Strategic Oil & Gas Ltd
TSX VENTURE : SOG

Strategic Oil & Gas Ltd

March 16, 2011 05:30 ET

Strategic Oil & Gas Ltd. Discloses December 31, 2010 Reserves and Independent DPIIP Study for Maxhamish

CALGARY, ALBERTA--(Marketwire - March 16, 2011) - Strategic Oil & Gas Ltd. ("Strategic" or the "Company") (TSX VENTURE:SOG) is pleased to announce a four- fold increase in reserves and a three-fold increase in corporate reserves value from the previous year. 

2010 Strategic Reserves and PVBT Comparison*

    Total Proved     Total Proved + Probable  
2009-12-31   2010-12-31   Increase     2009-12-31   2010-12-31   Increase  
Oil + NGL (Mbbl)   472   1,705   261 %   915   3,114   240 %
Natural Gas (MMcf)   1,283   5,389   320 %   2,183   9,708   345 %
Oil Equivalent (Mboe)   686   2,603   279 %   1,279   4,733   270 %
                             
PVBT (0% Discount) $M   $17,514   $53,056   203 %   $35,063   $101,831   190 %
PVBT (10% Discount) $M   $12,173   $34,228   181 %   $21,105   $56,439   167 %

*see notes for assumptions, definitions, procedures and standards.

Company Highlights

Two major activities in 2010 impacted positively on the Company's reserves.

  1. Corporate acquisition of Steen River Oil & Gas Ltd. ("Steen River") for $14 MM. The Steen River acquisition added 1958.7 MB of Total Proven (TP) reserves and 3483.9 MBOE of Total Proven Plus Probable (TP+P) reserves. This represents an acquisition price of $7.15 /boe on TP reserves and $4.02 /boe on TP+P reserves. In addition, the Steen River acquisition added 70,400 of net acres to Strategic's land base. Please refer to Strategic's December 22, 2010 press release for additional information.
  1. Earning of Maxhamish reserves effective April 1, 2010, through the successful fulfillment of the farmout terms and acquisition of Encana's working interest (and farmout) for $5 MM effective October 1, 2010. Maxhamish earning and acquisition gave Strategic a 38.5% working interest in 26,000 net acres for an aquisition cost of $220 /acre. Please refer to Strategic's September 9, 2010 press release for additional information.
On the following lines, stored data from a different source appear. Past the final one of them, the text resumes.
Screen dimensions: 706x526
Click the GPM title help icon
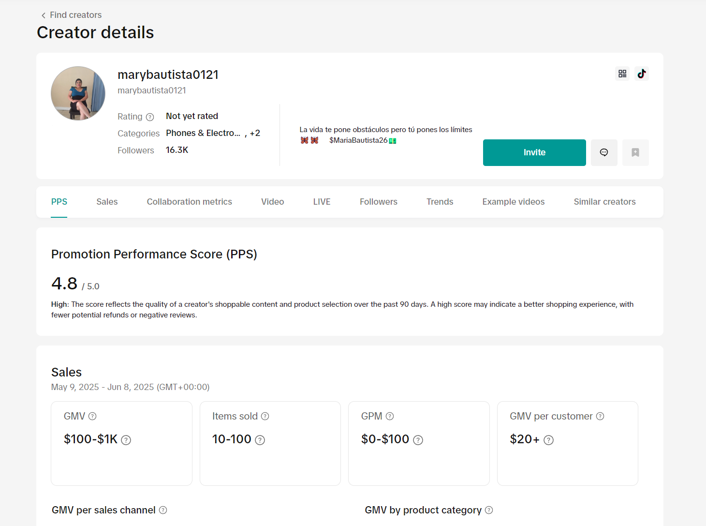click(390, 416)
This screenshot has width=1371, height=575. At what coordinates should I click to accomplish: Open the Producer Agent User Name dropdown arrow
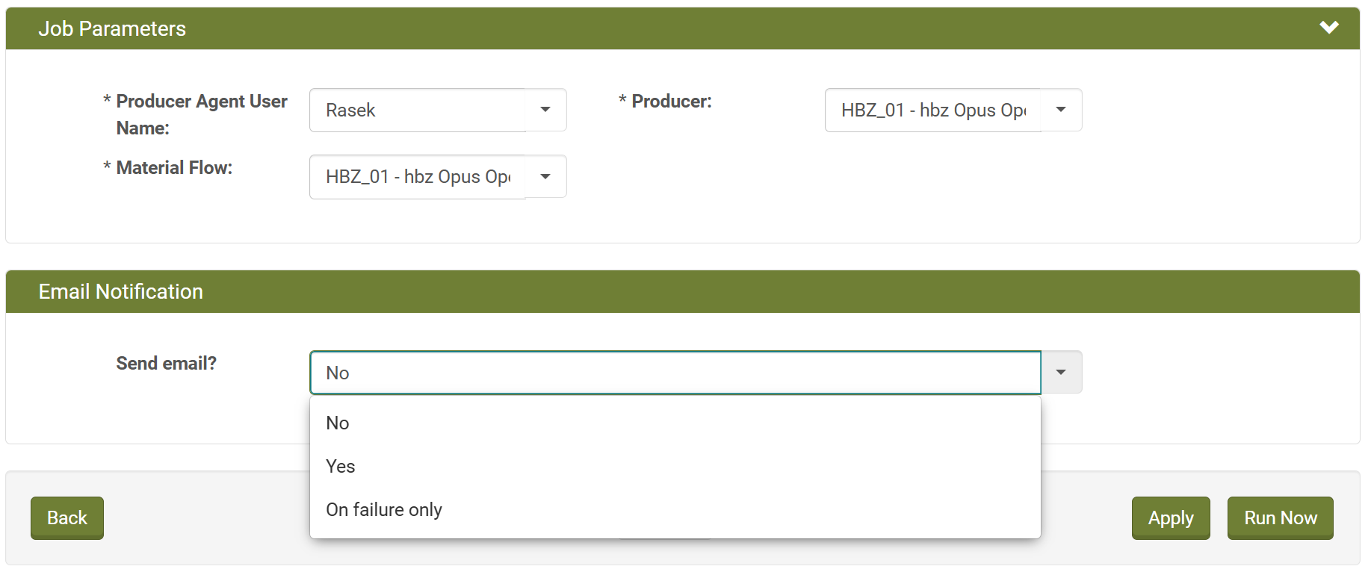[545, 111]

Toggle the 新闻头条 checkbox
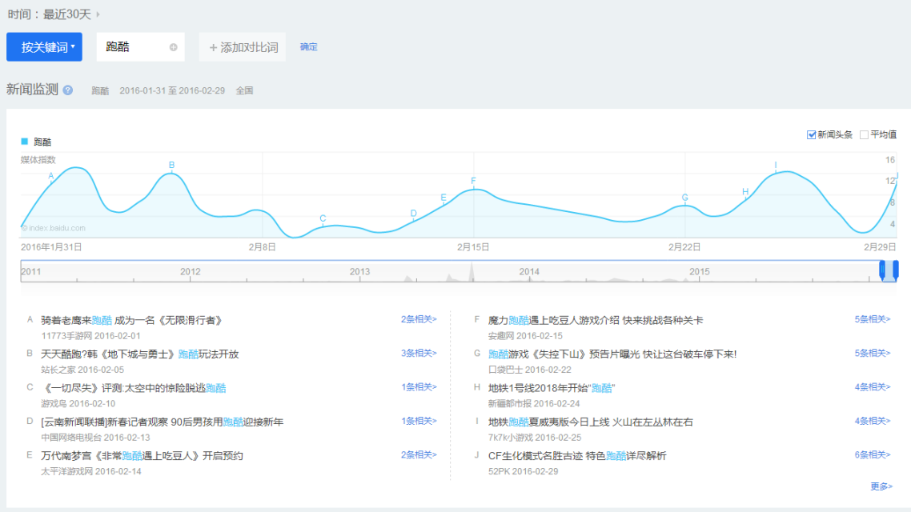[811, 134]
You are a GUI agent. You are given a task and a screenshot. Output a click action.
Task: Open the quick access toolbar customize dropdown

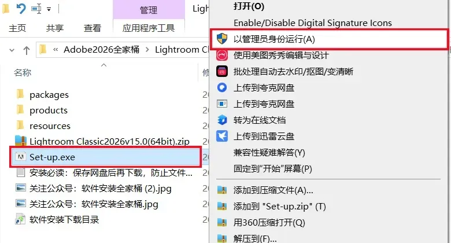[49, 9]
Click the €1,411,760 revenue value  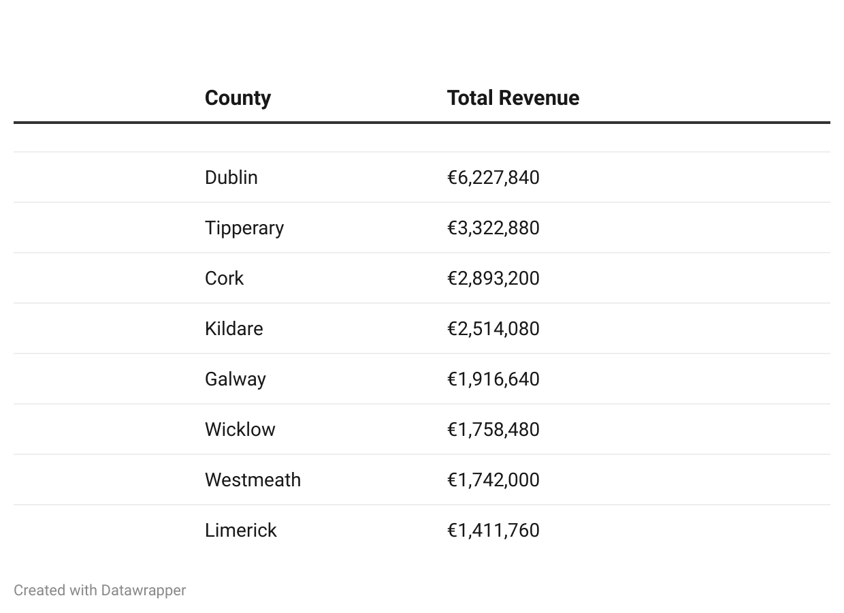[x=493, y=531]
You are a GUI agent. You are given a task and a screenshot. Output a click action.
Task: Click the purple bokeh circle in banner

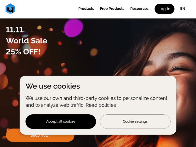click(x=73, y=28)
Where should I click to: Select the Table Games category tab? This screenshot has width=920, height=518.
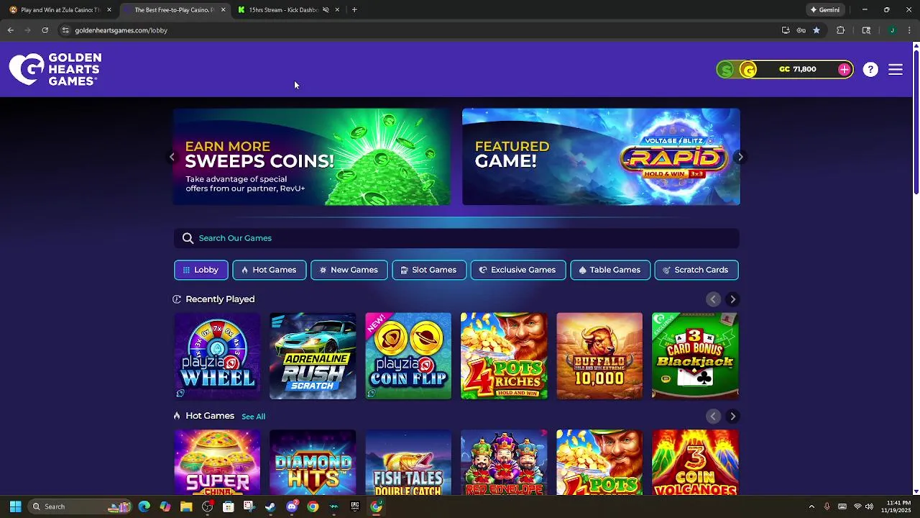[610, 270]
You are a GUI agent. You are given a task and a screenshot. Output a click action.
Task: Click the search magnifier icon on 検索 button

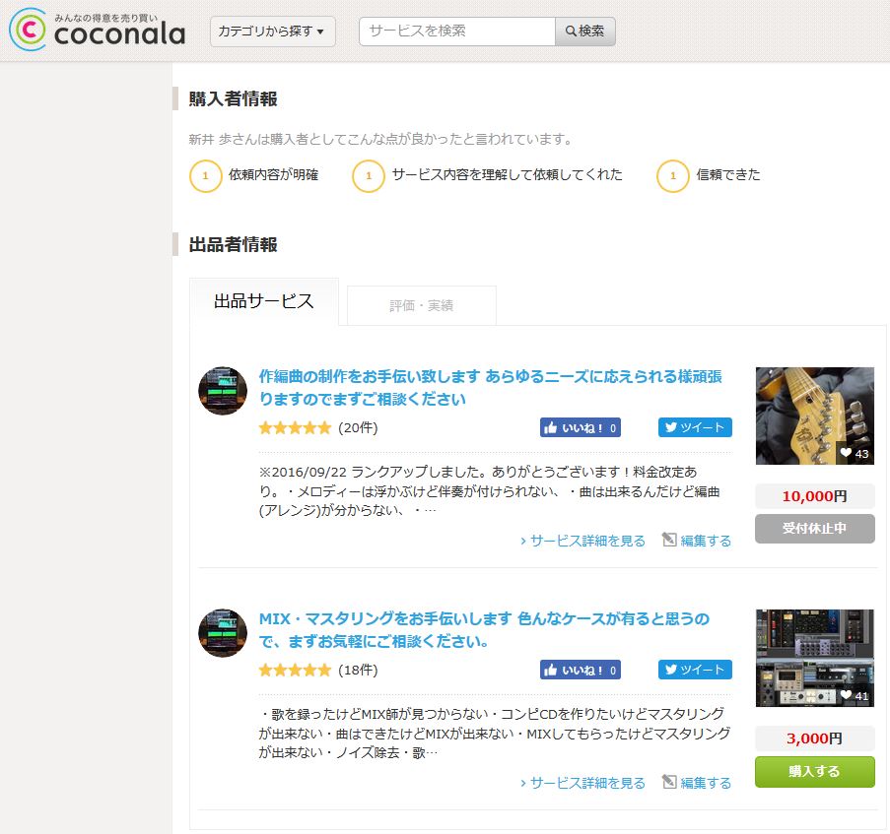coord(572,32)
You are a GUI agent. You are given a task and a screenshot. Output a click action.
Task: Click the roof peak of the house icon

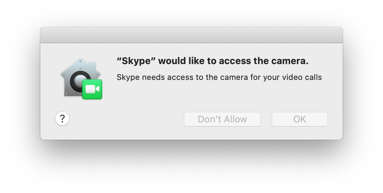pyautogui.click(x=81, y=60)
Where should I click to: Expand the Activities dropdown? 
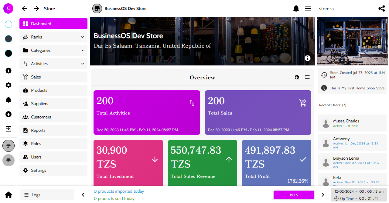click(53, 64)
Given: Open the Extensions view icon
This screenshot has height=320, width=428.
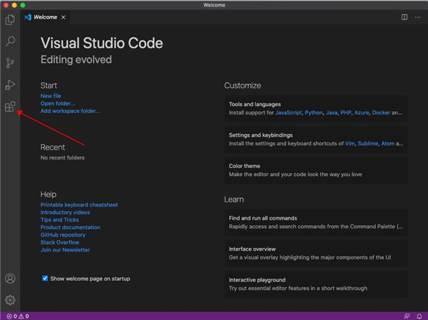Looking at the screenshot, I should click(x=10, y=108).
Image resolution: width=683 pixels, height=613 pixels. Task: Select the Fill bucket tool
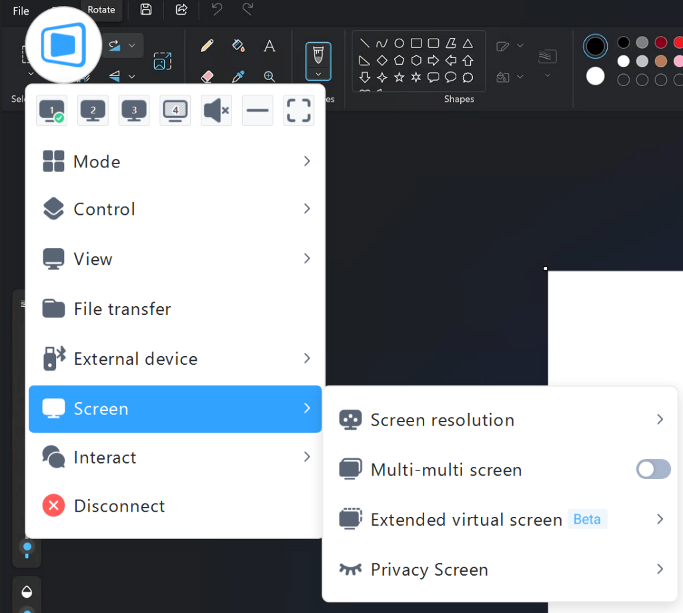(238, 45)
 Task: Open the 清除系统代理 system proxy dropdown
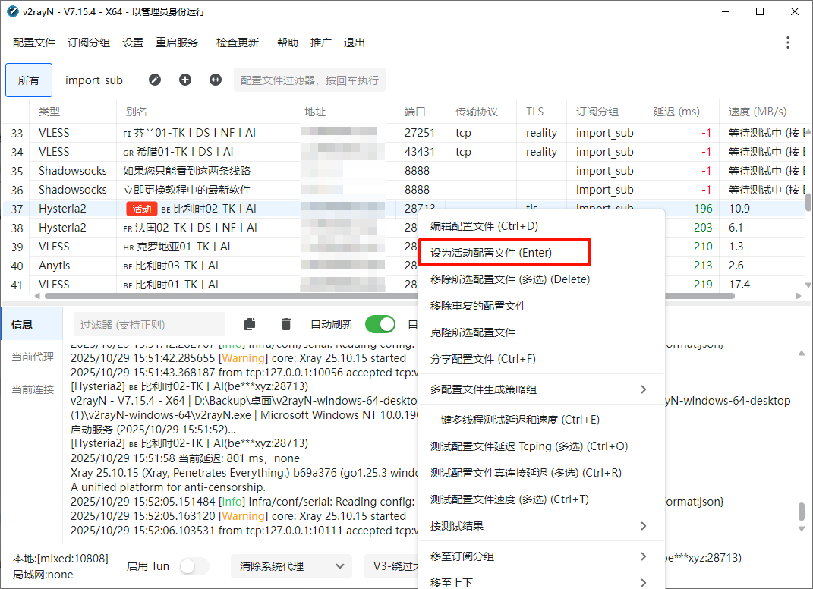pyautogui.click(x=291, y=566)

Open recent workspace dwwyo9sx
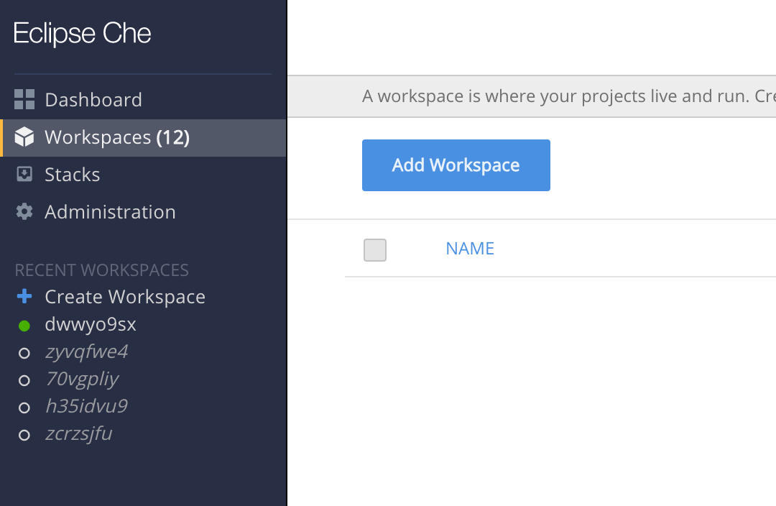pos(91,325)
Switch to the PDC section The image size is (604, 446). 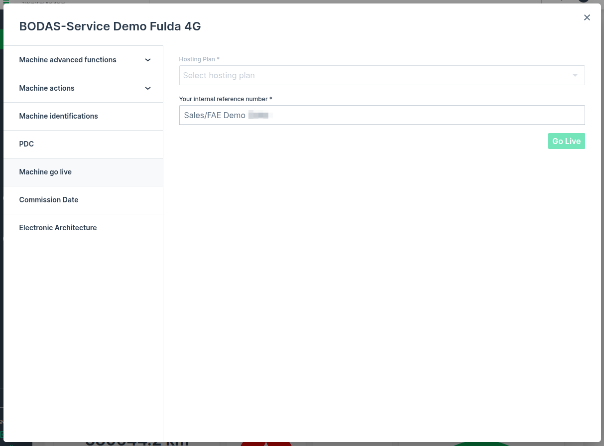click(x=26, y=144)
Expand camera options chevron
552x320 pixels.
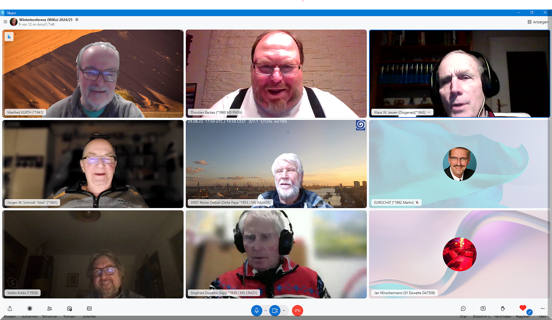click(x=284, y=311)
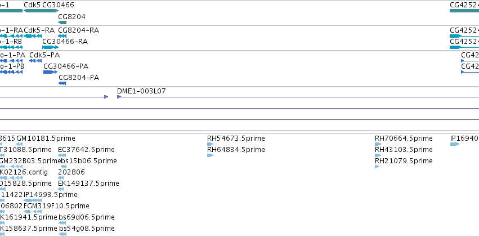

Maxhamish added 72.6 MBoe of TP reserves and 213.2 Mboe of TP+P reserves. This represents an aquisition price of $68.87 /boe on TP reserves and $23.45 /boe on TP+P reserves.

Finding and Development costs, including acquisitions, revisions and changes to future capital, was $15.59/boe TP and $11.82/boe TP+P based on estimated 2010 capital spending of $27.7 million. The Company's reserve life index has increased to 14.4 years in 2010 on TP+P (note 7).

Independent Resource Assignment for Maxhamish

Strategic commissioned GLJ Petroleum Consultants Ltd. ("GLJ") to conduct an independent resource evaluation of the Company's Maxhamish area effective December 31, 2010. The Company owns a 38.5% working interest in the Maxhamish lands being evaluated. This study has assigned discovered petroleum initially-in-place ("DPIIP") to 13,874 gross acres (22 sections gross lease) of land for a best estimate of 123 MMbbl of oil (48 MMbbl net to Strategic). This represents 6 MMbbl of oil per section gross lease. This assignment is consistent with Strategic's internal estimate for DPIIP resources for the study area. The DPIIP study is restricted to a 3 mile extension from the existing wells where proven and probable assignment of reserves have been recognized and does not extend over the entire Maxhamish land base. The 13,874 acres is 20% of Strategic's Maxhamish land base. 

Strategic management's internal estimate has projected recovery factor's of between 10% to 15%. At 4 wells per section this would yield recoverable volumes of between 150 and 225 Mbbl per well. 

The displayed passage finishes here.